But this natural grouping of free individuals is far different from the iron-bound classification imposed by the modern highly-developed party machine. Individuals, if left to themselves, will be continually forming new groupings as new political questions arise.
But the machine having control of nominations, as has already been shown, maintains itself in power against the natural regroupings of the voters. Freedom [from] the machine, then, means,
first, power on the part of the voters to control the nominations of their party; and,
second, power to defeat obnoxious candidates of their own party without endangering the success of the party.
Both of these advantages are provided for in the proposed bill —
first, by the provision for cumulation of votes, and,
second, by the provisions for independent tickets.
In the first place, let us suppose the nominations have all been made and voters have come to the polls ready to cast their ballots. Suppose there are 15 candidates to be elected, and that tickets have been nominated as in the sample ballot given on page 161.

[Rows showing where targets appear]
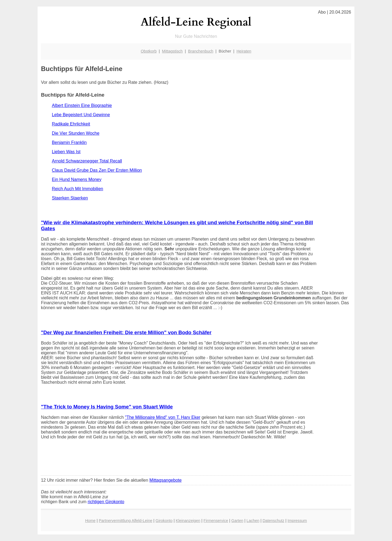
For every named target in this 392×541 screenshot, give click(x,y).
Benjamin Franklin (69, 142)
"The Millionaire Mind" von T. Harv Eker (163, 417)
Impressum (297, 521)
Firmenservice (216, 521)
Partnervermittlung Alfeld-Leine (125, 521)
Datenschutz (273, 521)
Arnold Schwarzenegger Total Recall (87, 161)
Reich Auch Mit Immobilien (77, 189)
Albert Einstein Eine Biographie (82, 105)
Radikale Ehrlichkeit (71, 124)
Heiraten (244, 51)
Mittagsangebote (166, 480)
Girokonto (164, 521)
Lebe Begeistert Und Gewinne (81, 115)
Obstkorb (149, 51)
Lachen (253, 521)
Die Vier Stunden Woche (75, 133)
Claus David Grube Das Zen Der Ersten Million (97, 170)
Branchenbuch (201, 51)
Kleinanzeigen (188, 521)
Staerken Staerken (70, 198)
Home (90, 521)
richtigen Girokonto (106, 502)
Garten (237, 521)
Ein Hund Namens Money (76, 179)
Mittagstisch (172, 51)
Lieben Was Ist (66, 152)
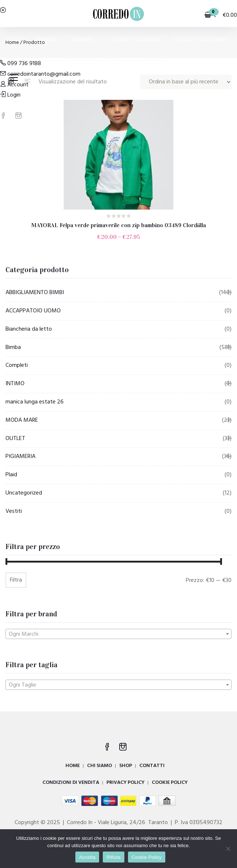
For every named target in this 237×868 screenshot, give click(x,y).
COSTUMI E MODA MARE (200, 40)
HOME (72, 766)
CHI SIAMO (99, 766)
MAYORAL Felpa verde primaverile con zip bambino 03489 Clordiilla (118, 225)
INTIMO (15, 384)
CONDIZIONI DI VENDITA (71, 782)
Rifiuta (113, 857)
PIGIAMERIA (20, 456)
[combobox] (118, 634)
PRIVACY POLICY (125, 782)
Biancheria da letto (29, 329)
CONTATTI (152, 766)
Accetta (87, 857)
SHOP (125, 766)
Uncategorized (24, 493)
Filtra (16, 580)
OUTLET (14, 40)
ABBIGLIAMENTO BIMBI (35, 293)
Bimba (13, 347)
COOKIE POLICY (170, 782)
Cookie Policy (147, 857)
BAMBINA (48, 40)
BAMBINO (86, 40)
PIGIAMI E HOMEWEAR (136, 40)
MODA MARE (22, 420)
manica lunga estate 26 (34, 402)
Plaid (11, 475)
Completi (16, 365)
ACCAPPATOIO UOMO (33, 311)
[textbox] (118, 634)
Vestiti (14, 511)
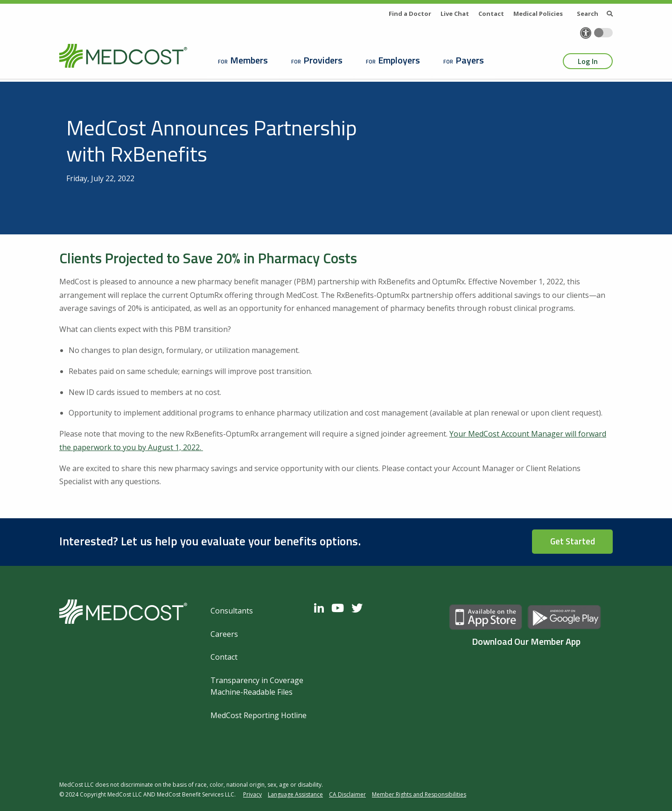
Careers (224, 634)
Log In (588, 61)
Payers (469, 60)
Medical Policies (538, 14)
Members (249, 60)
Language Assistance (295, 794)
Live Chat (455, 14)
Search (595, 14)
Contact (491, 14)
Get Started (573, 541)
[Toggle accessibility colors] (603, 33)
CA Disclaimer (347, 794)
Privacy (252, 794)
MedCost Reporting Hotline (259, 715)
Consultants (231, 611)
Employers (399, 60)
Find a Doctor (410, 14)
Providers (323, 60)
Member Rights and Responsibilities (419, 794)
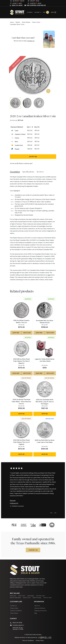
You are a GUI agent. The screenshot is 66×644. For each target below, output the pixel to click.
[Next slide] (55, 513)
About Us (37, 606)
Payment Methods (40, 608)
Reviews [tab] (40, 172)
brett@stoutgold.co (18, 625)
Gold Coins (13, 596)
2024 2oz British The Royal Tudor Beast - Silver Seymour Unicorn (21, 402)
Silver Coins (22, 596)
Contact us (31, 41)
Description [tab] (15, 172)
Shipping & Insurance (41, 610)
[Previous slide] (51, 513)
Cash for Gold (47, 598)
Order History (14, 613)
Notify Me (33, 156)
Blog (36, 613)
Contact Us (33, 550)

EXERCISES TO COMPLETE -
[1] In the passage on the party machine, which two provisions of the proposed bill secure the voters' freedom from the machine?
[2] Please carry the passage on the party machine and the proposed bill further, starting after its final sentence.

RESPONSES TO THE EXERCISE -
[1] The provision for cumulation of votes and the provisions for independent tickets.

[2]
It is known beforehand very nearly how many candidates each party will elect. The Democrats, for example, are certain to elect not less than six, and perhaps not more than eight. They have accordingly nominated ten candidates. The provision for cumulation now enables any voter to cast his entire fifteen votes for the party of his choice, but at the same time to select among the ten candidates that one who best represents him and to "plump" his fifteen votes for him. The party convention is powerless in the matter. It is compelled to put up nine or ten candidates instead of one. The voter may be so disgusted with some of the nominations that he would willingly stay at home or vote the opposing ticket if there were no further choice for him. This is what he is forced to do in the single-memb
ered district.
But with ten candidates there will likely be one or two at least with whom he is satisfied. For them he can give his entire strength. And if there are a sufficient number of voters like-minded with himself, they can elect those candidates who are least subjected to the machine rule.
I believe that herein will be found a very decided advantage over the Swiss method of proportional election. The Swiss ticket is prepared in exactly the same way as the one here proposed, and voting is conducted in exactly the same way, with the exception of this one feature: cumulation. The Swiss voter is not allowed to cumulate. If he votes a party ticket, it must be a straight ticket. He can give but one vote to each candidate.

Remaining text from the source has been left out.